The policy’s death may have been inevitable since Mayor Jacob Frey vowed to veto it if passed over fears it would negatively impact affordable housing. However, supporters argue the vote was Islamophobic and eliminated any opportunity for compromise or public input.

C Terrence Anderson, director of community-based research at the University of Minnesota’s Center for Urban and Regional Affairs (CURA), said as the housing crisis worsens more renters are pushing the council to support rent control.

“Tenants are interested in rent control because of more or less the condition of housing and the price of housing,” Anderson said. “Rents are rising faster than their income.”

The median cost of apartments for new renters in Minneapolis was more than $1,700 in May 2022, according to a report from Redfin, a national real estate analysis company.

Rent control advocates said rent control is needed to curb rising housing prices, according to Anderson. Opponents said rent control will lead to fewer real estate developments in Minneapolis which will ultimately hurt renters.

Daniel Suitor, a HOME Line housing attorney providing legal help for renters and a member of the city’s workgroup, said in the two years since the ballot question, Frey and the council have not allowed the public to debate or contribute to rent control.

Suitor said for rent control to pass, it will either require a weaker policy or more rent control supporters on the council.

“Any kind of rent stabilization policy is going to have to learn how to count to nine to get a veto-proof majority,” Suitor said. “I don’t think the mayor will approve any rent stabilization policy. I just don’t believe it.”

The number of rent control supporters on the Council will determine the strength of a rent control policy or if a policy is even made at all, according to Suitor. With nine supporters, there would be enough votes to override a potential Frey veto.

Suitor added if the initial rent control effort passed, councilmembers would have debated and compromised on a policy that could have been sent to voters for approval.

Ed Goetz, director of CURA, said in a majority-renter city, many voters will vote for a candidate based on the candidate’s rent control beliefs.

“Most of the voters are renters,” Goetz said. “A candidate’s position on rent stabilization is going to be very important.”

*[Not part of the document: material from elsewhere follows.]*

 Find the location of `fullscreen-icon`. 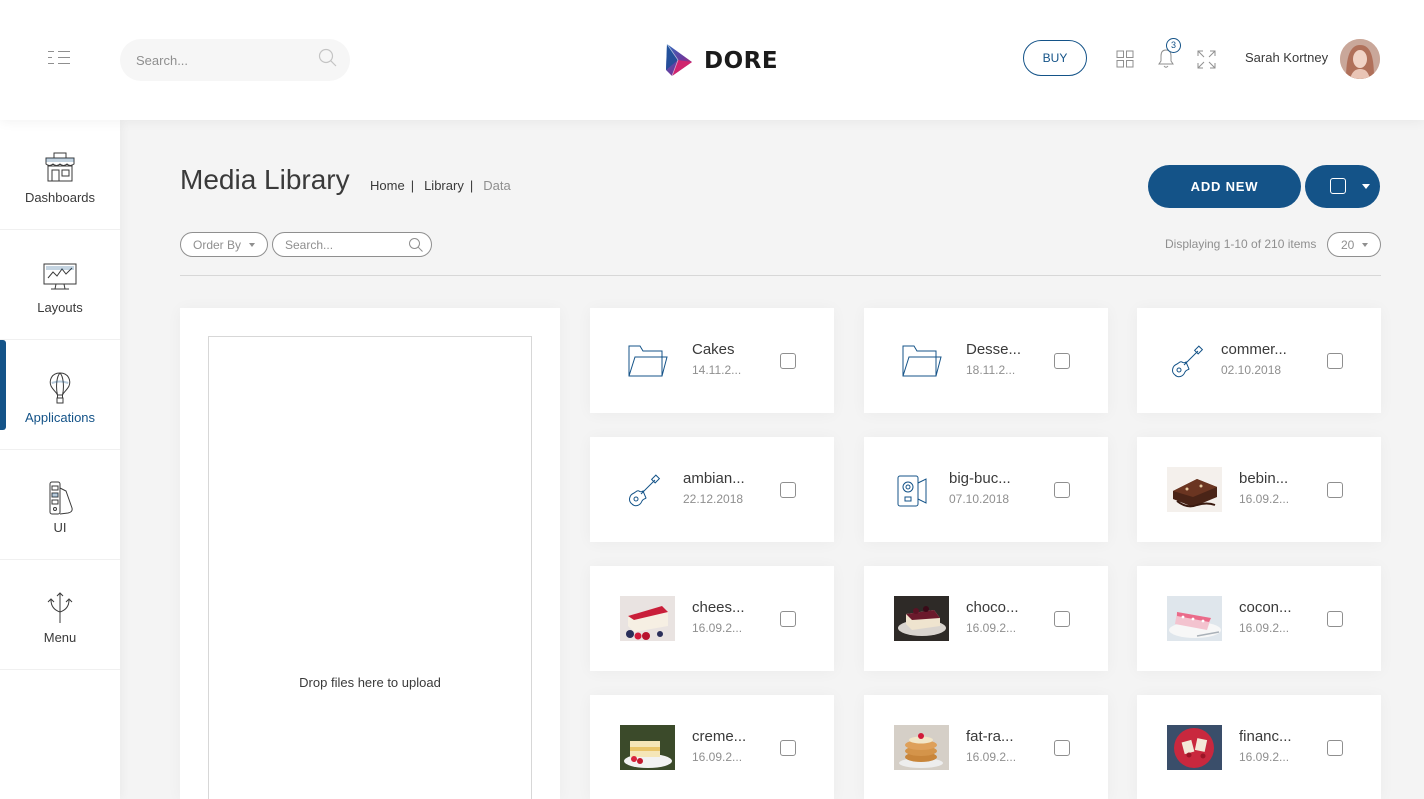

fullscreen-icon is located at coordinates (1206, 60).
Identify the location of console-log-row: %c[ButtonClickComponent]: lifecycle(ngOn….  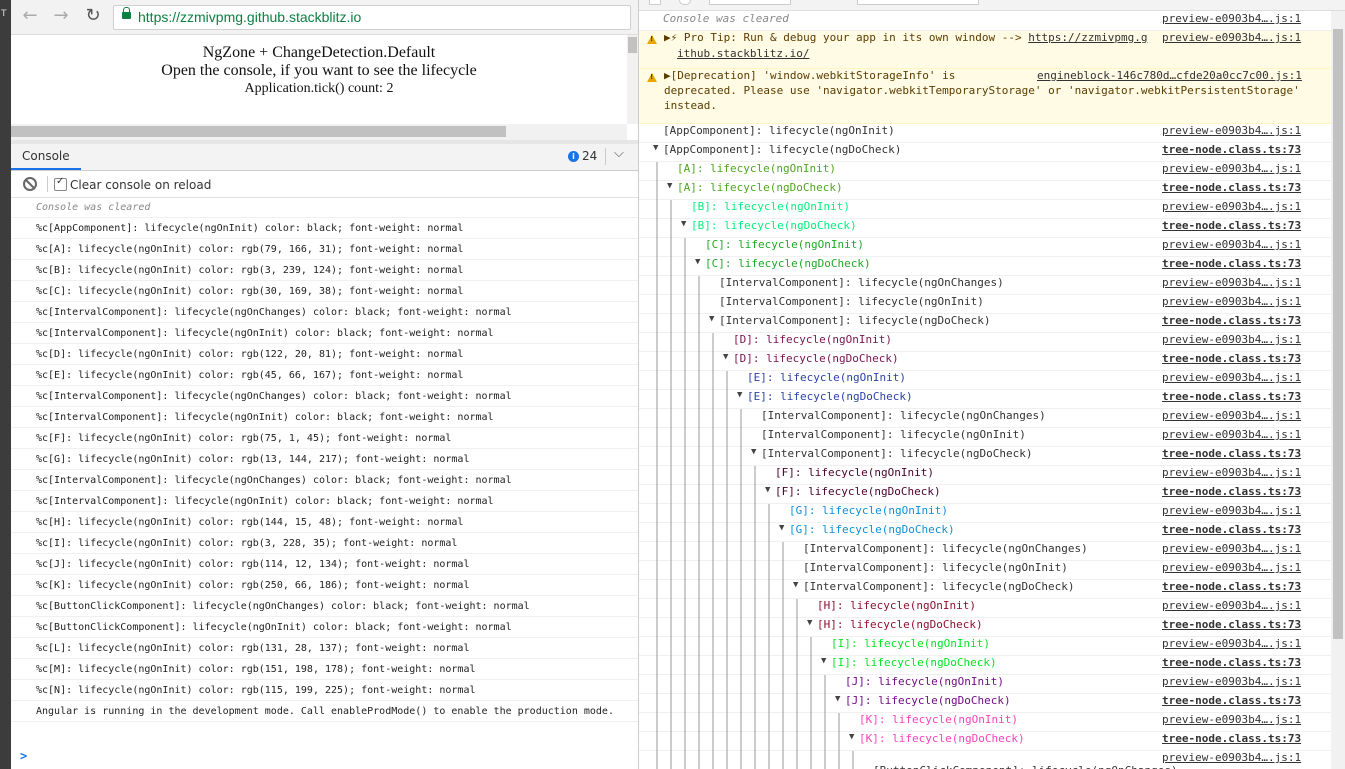
(324, 606).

Of the 13 wards up for election, 11 of them have candidates who stand on both sides of the argument.

While there is no rent control ballot question this upcoming election, Suitor said the makeup of the next council will decide the future of rent control in Minneapolis.

“If the council elections go the right way, there will definitely be an option to get some rent stabilization policy on the ballot,” Suitor said.

Renter and University student Kyle Berg said the council needs to create a policy to strengthen renter protections.

“I’m absolutely hoping the council moves forward with a rent control ordinance of some kind,” Berg said. “It’s absurd when landlords are able to raise a rent that some tenants aren’t even able to pay.”

Suitor said as renters struggle to make payments, it is important the council brings rent control to voters, even if the policy is not as strong as he would like.

“Getting something is better than nothing,” Suitor said.